Uno de los cambios que puede afectar especialmente a los ascensores más antiguos está relacionado con sus guías. Algunos aparatos instalados hace décadas todavía utilizan soluciones que han quedado obsoletas. En estos casos, la normativa contempla su sustitución para incorporar las medidas de seguridad actuales.

No todas las modificaciones tienen que realizarse de inmediato. El Real Decreto establece distintos plazos de adaptación en función de la medida que deba aplicarse, la antigüedad del ascensor y sus características.

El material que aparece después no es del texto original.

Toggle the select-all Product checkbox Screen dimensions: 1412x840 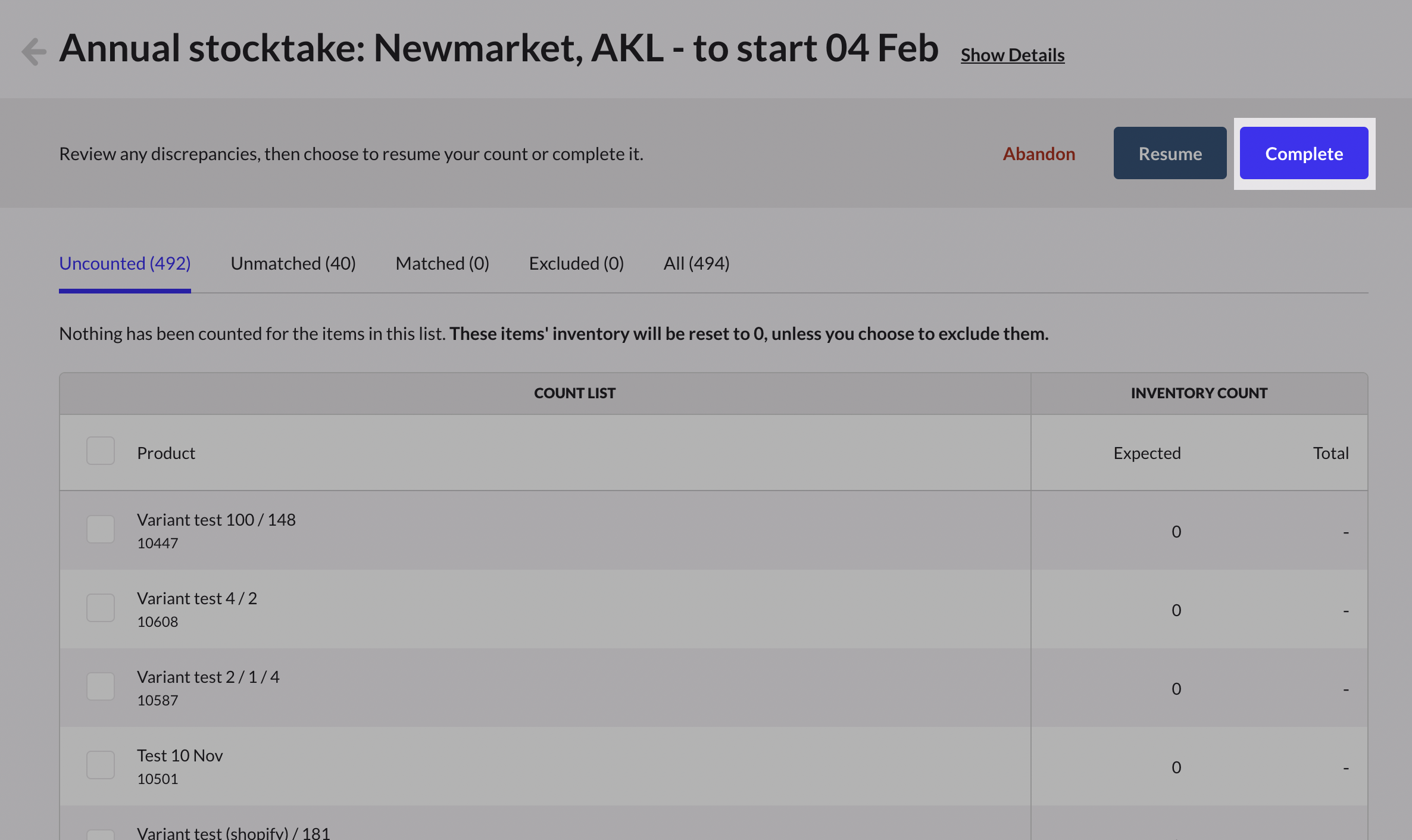coord(101,451)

Así, algunas actuaciones, como la corrección de determinados problemas de nivelación, cuentan con plazos más reducidos, mientras que la sustitución de las guías antiguas puede disponer de varios años para completarse. Por eso, la comunidad debe conocer qué deficiencias presenta exactamente su instalación y cuál es el plazo aplicable en cada caso.

Además de las reformas, los propietarios deben asegurarse de que el ascensor dispone de un mantenimiento adecuado y de la documentación obligatoria. Entre ella se encuentra el número de Registro de Aparato Elevador, un identificador asociado a la instalación y gestionado por el órgano competente de cada comunidad autónoma.

Las inspecciones periódicas también forman parte del sistema de seguridad. Su frecuencia depende de las características del edificio y del uso del ascensor, por lo que no todos los aparatos están sujetos al mismo calendario de revisión.

El incumplimiento de estas obligaciones puede terminar en sanciones económicas, cuya cuantía depende de la gravedad de la infracción. Las infracciones leves pueden alcanzar los 60.000 euros, mientras que las graves pueden llegar hasta los 6 millones de euros en los supuestos más severos previstos por la normativa.

Esta cifra no significa que una comunidad vaya a recibir automáticamente una multa millonaria por no realizar una reforma. La sanción depende de la infracción y de las circunstancias del caso. Lo importante para los propietarios es que el mantenimiento y la adaptación del ascensor ya no pueden dejarse de lado.